BACKGROUND: The National Science Foundation (NSF) supports research, innovation, and discovery that provides the foundation for economic growth in this country. By advancing the frontiers of science and engineering, the NSF helps put our nation on a path toward the development of cutting-edge technologies needed to address the challenges we face today and will face in the future.

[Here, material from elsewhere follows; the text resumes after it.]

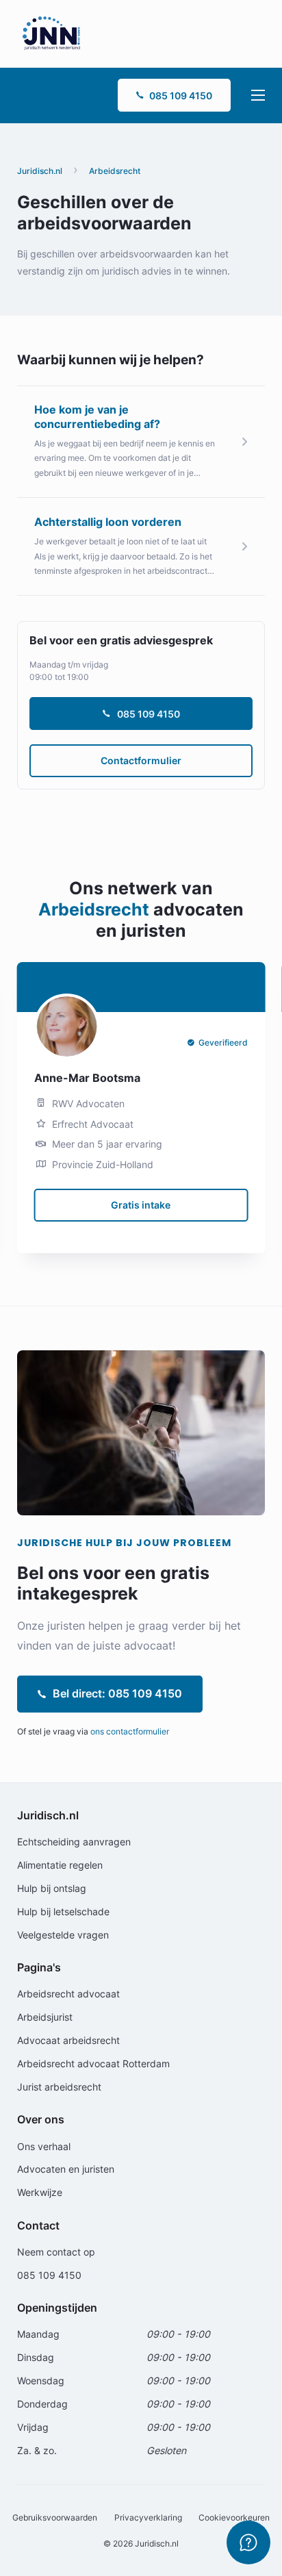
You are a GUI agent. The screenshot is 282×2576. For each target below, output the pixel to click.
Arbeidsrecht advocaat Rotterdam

More specifically, this grant funding will be used to develop high-efficiency Pb-free perovskite solar cells and determine the stability of these novel materials by developing air-stable and low defect density Pt-Ni and Sn-Ge based perovskite solar cells.

This funding will also be used to train the next generation workforce for solar energy jobs in Nevada at community colleges and UNLV. Dedicated workshop series to identify the fundamental roadblocks for development of high efficiency and Pb-free perovskite materials will be hosted in collaboration with academia and industry partners.